Create a test sql database from titanic dataset.

https://python.langchain.com/docs/use_cases/sql/csv/

In [1]:
import pandas as pd
from pyprojroot import here

In [2]:
df = pd.read_csv(here("data/for_upload/ocean_2.csv"))
print(df.shape)
print(df.columns.tolist())
display(df.head(3))

(19, 9)
['Location', 'Depth', 'Temperature', 'Salinity', 'Pressure', 'Dissolved Oxygen', 'Sea Level', 'Tsunami Risk Level', 'Conductivity']

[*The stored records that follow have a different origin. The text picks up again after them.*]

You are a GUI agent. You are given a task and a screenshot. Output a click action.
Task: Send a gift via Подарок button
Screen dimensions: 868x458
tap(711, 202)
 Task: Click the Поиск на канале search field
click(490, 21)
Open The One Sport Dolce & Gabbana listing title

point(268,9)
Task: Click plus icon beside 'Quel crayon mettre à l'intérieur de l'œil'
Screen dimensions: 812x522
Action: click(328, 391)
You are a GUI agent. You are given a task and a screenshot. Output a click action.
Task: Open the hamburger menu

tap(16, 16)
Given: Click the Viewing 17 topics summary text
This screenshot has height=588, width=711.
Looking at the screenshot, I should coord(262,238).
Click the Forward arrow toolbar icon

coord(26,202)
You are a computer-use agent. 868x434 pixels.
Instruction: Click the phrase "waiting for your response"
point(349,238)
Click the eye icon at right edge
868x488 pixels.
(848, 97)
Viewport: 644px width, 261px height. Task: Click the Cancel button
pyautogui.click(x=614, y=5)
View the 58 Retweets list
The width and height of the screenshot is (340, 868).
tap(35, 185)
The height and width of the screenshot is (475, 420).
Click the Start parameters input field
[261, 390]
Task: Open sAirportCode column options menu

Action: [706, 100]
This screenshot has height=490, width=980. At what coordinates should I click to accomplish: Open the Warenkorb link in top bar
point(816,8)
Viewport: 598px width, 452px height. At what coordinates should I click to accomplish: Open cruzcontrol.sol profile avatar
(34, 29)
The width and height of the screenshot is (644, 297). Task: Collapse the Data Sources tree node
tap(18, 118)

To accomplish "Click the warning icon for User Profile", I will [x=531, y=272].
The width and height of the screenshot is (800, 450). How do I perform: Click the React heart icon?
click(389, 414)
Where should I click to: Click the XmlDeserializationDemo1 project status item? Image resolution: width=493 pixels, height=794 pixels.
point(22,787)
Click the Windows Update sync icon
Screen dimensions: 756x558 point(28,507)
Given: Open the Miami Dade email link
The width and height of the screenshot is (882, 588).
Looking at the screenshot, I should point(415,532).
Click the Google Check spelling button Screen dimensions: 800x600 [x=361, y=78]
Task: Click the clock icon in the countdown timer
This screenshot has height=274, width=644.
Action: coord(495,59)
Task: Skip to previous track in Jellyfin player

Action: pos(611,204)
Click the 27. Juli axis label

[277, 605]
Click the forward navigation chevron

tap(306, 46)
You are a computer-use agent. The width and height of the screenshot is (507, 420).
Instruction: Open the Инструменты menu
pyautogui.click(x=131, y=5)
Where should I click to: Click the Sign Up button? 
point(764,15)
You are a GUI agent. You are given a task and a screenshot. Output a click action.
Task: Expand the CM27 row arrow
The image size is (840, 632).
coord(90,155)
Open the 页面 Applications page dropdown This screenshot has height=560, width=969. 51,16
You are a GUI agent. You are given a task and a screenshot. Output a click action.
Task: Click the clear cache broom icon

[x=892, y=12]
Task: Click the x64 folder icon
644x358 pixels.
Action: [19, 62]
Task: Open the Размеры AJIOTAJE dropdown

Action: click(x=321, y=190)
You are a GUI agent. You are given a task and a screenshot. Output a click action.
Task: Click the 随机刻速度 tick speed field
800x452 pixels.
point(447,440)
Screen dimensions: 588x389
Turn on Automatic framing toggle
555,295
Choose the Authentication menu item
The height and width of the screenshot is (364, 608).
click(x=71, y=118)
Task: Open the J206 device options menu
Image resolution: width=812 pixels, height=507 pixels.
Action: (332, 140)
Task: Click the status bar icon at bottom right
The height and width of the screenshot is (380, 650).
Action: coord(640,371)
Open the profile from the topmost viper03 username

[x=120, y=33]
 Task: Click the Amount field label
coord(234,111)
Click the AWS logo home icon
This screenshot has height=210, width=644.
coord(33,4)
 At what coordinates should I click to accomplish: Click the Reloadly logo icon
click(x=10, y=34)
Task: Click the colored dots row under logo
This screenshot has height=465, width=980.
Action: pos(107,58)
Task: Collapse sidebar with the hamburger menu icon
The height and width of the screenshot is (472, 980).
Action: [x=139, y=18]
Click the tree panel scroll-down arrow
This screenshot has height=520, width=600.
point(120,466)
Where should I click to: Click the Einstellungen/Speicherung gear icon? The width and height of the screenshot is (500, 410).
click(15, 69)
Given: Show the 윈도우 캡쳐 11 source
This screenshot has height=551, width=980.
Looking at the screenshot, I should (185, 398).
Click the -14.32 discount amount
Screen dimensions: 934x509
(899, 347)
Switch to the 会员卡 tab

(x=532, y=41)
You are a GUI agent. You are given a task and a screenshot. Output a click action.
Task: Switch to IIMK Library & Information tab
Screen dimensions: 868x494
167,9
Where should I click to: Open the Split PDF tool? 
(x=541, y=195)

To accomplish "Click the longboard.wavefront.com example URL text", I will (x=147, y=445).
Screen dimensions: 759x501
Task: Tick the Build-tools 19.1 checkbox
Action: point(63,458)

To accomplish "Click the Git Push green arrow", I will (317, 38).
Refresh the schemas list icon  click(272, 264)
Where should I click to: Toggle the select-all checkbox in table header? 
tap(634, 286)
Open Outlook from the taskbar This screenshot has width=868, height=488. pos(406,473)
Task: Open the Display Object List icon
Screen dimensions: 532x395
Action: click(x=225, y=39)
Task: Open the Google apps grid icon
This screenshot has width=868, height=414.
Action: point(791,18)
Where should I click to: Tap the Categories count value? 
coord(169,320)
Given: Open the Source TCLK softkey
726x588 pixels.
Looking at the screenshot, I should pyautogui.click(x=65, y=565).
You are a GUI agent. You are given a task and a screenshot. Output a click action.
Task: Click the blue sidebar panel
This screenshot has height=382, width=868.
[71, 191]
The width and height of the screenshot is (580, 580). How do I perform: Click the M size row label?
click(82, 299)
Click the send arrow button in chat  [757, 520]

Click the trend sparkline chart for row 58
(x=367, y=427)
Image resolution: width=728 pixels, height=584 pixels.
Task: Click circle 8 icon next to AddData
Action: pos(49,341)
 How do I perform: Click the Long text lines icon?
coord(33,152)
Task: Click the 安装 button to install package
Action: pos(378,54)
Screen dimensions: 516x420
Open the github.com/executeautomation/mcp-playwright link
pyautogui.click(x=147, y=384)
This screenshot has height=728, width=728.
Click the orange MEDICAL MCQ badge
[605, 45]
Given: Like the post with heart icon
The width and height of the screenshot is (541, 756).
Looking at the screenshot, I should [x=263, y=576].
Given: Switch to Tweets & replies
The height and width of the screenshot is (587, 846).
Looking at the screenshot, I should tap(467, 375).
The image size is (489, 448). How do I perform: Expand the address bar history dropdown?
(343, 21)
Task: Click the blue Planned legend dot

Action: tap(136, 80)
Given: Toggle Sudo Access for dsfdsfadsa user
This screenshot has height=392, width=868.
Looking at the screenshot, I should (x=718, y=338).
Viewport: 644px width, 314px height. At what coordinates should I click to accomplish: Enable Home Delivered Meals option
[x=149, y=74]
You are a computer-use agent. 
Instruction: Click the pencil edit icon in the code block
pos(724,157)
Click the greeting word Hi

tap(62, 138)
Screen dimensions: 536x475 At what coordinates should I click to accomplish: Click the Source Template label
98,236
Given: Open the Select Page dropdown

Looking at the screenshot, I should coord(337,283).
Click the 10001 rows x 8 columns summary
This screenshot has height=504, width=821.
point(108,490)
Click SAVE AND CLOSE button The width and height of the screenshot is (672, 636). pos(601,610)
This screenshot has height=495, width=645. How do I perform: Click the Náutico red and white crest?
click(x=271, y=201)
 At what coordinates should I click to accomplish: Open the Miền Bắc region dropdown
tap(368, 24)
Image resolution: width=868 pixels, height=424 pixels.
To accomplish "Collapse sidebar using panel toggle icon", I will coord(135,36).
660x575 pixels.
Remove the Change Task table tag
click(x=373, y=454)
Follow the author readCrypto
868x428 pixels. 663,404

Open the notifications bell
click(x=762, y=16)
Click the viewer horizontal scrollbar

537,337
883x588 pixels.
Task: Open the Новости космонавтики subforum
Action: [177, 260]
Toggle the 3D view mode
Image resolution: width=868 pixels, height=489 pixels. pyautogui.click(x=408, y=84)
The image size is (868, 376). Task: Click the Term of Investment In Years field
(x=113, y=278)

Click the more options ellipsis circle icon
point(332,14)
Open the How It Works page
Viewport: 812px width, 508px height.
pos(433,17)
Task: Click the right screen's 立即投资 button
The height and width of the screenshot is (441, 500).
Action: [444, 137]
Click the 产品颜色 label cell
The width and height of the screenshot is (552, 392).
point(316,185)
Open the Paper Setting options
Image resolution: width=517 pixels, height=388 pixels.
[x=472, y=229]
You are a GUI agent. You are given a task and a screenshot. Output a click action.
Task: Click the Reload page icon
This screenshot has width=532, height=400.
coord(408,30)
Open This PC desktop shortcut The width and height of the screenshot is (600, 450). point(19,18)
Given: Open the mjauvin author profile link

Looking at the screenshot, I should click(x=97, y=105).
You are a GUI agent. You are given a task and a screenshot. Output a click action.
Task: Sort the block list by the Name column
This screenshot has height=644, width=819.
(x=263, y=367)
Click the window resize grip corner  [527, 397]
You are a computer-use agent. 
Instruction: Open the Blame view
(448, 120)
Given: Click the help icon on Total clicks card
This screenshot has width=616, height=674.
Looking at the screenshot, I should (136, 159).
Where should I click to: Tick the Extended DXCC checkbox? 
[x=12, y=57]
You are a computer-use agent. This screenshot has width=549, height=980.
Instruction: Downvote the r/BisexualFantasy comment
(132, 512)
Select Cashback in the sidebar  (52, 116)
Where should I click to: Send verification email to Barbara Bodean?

Unnamed: 0,Location,Depth,Temperature,Salinity,Pressure,Dissolved Oxygen,Sea Level,Tsunami Risk Level,Conductivity
0,Paradip Coast,2628.04,15.98,31.67,359135.72,7.49,1.085,Medium,32.03698
1,Haldia Coast,6655.49,1.55,31.68,754228.57,5.2,1.316,Low,54.468067
2,Daman Coast,5126.64,10.1,30.37,604248.38,2.95,1.387,Low,51.024729


### **SQL**

Using SQL to interact with CSV data is the recommended approach because it is easier to limit permissions and sanitize queries than with arbitrary Python.

Most SQL databases make it easy to load a CSV file in as a table (DuckDB, SQLite, etc.). Once you’ve done this you can use all of the chain and agent-creating techniques outlined in the SQL use case guide. Here’s a quick example of how we might do this with SQLite:

In [3]:
from langchain_community.utilities import SQLDatabase
from sqlalchemy import create_engine
db_path = str(here("data")) + "/test_sqldb.db"
db_path = f"sqlite:///{db_path}"

engine = create_engine(db_path)
# df.to_sql("titanic", engine, index=False)
df.to_sql("test_sqldb2", engine, index=False)

19

For multiple csv files, we can create a sql with multiple tables:
```
df1.to_sql("csv1_name", engine, index=False)
df2.to_sql("csv2_name", engine, index=False)
```

In [4]:
db = SQLDatabase(engine=engine)
print(db.dialect)
print(db.get_usable_table_names())
db.run("SELECT * FROM test_sqldb2 WHERE 'Tsunami Risk Level' == 'High';")

sqlite
['test_sqldb2']


''

**Equivalent in Pandas**

In [5]:
df[df["Tsunami Risk Level"] == 'High']

Unnamed: 0,Location,Depth,Temperature,Salinity,Pressure,Dissolved Oxygen,Sea Level,Tsunami Risk Level,Conductivity
4,Kochi Coast,1100.57,1.9,36.64,209290.92,6.76,0.543,High,34.865852
5,Visakhapatnam Coast,1100.4,29.7,34.75,209274.24,3.9,1.455,High,36.001406
6,Goa Coast,416.0,9.67,38.44,142134.6,7.14,1.015,High,52.468499
14,Haldia Coast,1280.96,10.47,35.31,226987.18,5.93,0.63,High,30.099893
15,Haldia Coast,1292.0,27.89,39.37,228070.2,2.91,1.043,High,51.223348


### **Create an agent to interact with the Database**

In [6]:
import os
from dotenv import load_dotenv
import warnings
warnings.filterwarnings("ignore")
print("Environment variables are loaded:", load_dotenv())
print("test by reading a variable:", os.getenv("GOOGLE_API_KEY"))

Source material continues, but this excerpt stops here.